Dougless saw that the suitcases were brought up, then asked the clerk where the local library was. Feeling very efficient, she set off through the little village, notebook and pens in hand, but as she neared the library, her steps slowed.
Don’t think about your life, she told herself. Being dropped by one man and immediately finding another one—a good one—was all a dream, an impossible, unreachable dream. Cold, she thought, I have to remain cold. Think of Antarctica. Siberia. Do your job and remain cool to him. He belongs to another woman and to another time.
It was easy finding what the librarian called the “Stafford Collection.” “Many of the visitors to our village ask after the Staffords, especially the guests staying at Thornwyck Castle,” the librarian said.
“I’m especially interested in the last earl, Nicholas Stafford.”
“Oh, yes, poor man, condemned to be beheaded, then dying before the execution. It’s believed he was poisoned.”
“Poisoned by whom?” Dougless asked eagerly as she followed the woman into the stacks.
“By the person who accused him of treason, of course,” she said, looking at Dougless as though she didn’t understand even simple things. “It’s believed that Lord Nicholas built Thornwyck Castle. A local historian says that he believes Lord Nicholas may have even designed it, but no one can prove it. No one has found drawings with his name on them. Well, here we are, all the books on this shelf have something in them about the Staffords.”
After the librarian left, Dougless took out each book, searched the index for any mention of Nicholas or his mother, and began reading.
One of the first things she did was look for the name Nicholas had given her of the man he said had had a grudge against him. It was the name he had been writing to his mother when he’d heard Dougless crying. “Land disputes,” Nicholas had said, by way of explaining the grudge. But after only ten minutes of searching, Dougless had found the man’s name. He had died six months before Nicholas had been arrested, so he couldn’t have been the one who told the queen Nicholas was raising an army.
What little she could find on Nicholas was told in a derogatory way.
His older brother, Christopher, had been made earl when he was twenty-two, and the books raved about how Christopher had taken the failing Stafford fortunes and rebuilt them. Nicholas, only a year younger, was portrayed as frivolous, spending vast amounts on horses and women. He had been the earl for only four years before he was tried for treason.
“He hasn’t changed,” Dougless said aloud, opening another book. This one was even more unflattering. It told at length the story of Lady Arabella and the table. It seems that two servants were in the room when Nicholas and Arabella entered, and they ducked into a closet when they heard the lord and lady.

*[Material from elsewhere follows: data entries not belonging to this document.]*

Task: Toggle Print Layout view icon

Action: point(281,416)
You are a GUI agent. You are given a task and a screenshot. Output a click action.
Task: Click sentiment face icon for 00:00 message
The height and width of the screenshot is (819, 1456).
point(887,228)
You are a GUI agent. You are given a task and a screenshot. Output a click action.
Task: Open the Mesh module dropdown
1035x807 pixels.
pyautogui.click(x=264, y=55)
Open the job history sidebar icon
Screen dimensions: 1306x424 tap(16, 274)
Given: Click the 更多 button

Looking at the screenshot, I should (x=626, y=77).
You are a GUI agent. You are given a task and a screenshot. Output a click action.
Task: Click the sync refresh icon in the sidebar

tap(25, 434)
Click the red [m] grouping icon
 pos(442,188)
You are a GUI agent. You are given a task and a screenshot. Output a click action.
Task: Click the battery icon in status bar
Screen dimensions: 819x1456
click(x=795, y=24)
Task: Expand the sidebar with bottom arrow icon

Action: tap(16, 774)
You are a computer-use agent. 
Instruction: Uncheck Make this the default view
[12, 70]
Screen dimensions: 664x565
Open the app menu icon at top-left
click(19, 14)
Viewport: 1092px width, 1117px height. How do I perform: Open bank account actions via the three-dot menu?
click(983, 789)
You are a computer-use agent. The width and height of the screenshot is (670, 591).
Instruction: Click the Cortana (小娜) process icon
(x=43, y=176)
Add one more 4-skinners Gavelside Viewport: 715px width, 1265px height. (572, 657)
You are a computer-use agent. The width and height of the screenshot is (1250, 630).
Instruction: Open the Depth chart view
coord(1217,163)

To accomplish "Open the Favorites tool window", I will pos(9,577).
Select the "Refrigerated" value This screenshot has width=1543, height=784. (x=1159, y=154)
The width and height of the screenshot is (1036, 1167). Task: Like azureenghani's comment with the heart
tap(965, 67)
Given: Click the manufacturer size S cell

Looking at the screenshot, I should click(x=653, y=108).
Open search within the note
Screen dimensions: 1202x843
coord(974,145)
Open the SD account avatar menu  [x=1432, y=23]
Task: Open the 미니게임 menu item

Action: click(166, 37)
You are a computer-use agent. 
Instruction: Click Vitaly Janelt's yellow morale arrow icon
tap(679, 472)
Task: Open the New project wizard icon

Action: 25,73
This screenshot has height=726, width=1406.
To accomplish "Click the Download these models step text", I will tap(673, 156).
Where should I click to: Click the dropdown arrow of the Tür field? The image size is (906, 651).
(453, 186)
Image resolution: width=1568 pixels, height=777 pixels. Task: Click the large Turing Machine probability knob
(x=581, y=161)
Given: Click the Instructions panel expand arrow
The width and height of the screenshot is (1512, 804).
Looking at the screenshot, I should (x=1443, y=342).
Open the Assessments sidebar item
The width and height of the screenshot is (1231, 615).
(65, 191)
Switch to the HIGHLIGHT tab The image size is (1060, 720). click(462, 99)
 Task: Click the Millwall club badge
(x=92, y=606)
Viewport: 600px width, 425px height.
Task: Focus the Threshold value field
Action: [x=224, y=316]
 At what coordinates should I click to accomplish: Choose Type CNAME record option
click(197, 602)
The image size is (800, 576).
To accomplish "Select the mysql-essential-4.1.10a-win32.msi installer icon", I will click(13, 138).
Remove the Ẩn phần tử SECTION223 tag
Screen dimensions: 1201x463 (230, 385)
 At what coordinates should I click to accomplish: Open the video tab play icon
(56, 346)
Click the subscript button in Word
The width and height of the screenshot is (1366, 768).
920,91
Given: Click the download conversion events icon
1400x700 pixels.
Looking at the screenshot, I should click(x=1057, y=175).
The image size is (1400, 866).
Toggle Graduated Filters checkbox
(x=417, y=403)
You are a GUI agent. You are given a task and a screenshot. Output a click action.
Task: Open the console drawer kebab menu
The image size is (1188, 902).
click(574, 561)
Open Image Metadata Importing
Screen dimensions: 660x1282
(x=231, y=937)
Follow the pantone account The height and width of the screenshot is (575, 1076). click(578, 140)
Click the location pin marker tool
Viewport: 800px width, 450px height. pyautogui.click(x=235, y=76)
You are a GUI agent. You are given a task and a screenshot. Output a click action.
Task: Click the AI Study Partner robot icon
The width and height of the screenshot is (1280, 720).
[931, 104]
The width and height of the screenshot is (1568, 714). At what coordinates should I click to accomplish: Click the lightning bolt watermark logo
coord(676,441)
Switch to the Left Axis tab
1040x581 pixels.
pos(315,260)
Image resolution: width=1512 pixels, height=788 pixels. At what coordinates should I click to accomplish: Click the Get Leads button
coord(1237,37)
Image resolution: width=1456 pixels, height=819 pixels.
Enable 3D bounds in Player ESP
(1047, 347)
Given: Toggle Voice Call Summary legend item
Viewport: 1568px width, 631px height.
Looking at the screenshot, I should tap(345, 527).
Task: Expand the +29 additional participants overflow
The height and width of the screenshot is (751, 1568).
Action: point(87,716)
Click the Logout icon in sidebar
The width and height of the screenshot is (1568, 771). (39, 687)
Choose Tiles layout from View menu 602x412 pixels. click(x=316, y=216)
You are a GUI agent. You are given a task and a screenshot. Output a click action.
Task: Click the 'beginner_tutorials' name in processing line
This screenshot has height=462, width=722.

Later the servants told everyone what they’d seen, and a clerk by the name of John Wilfred had put the whole story down in his diary—a diary that had survived until the present.
The third book was more serious. It told of Christopher’s great accomplishments, then added that his wastrel of a younger brother had squandered everything on a foolhardy attempt to put Mary Queen of Scots on Elizabeth’s throne.
Dougless slammed the book shut and looked at her watch. It was time for tea. She left the library and made her way to a pretty little tea shop. After she had been served tea and a plate of scones, she began reading her notes.
“I have sought you most earnestly.”
She looked up to see Nicholas standing over her. “Should I rise until you are seated, my lord?”
“No, Miss Montgomery, a mere kiss of my toes will be sufficient.”
Dougless almost smiled, but she didn’t. He got himself a tray of tea, but Dougless had to pay for it, as he still carried no money.
“What is it you read?”
Coolly, she told him what she had found out, sparing him no details of what history had recorded about him. Except for a slight flush around his collar, he didn’t seem to react.
“There is no mention in your history books that I was chamberlain to my brother?”
“None. It says you bought horses and fooled around with women.” And she’d thought she could love such a man! But then, it seemed that a lot of women had thought so.
Nicholas ate a scone and drank his tea. “When I return, I will change your history books.”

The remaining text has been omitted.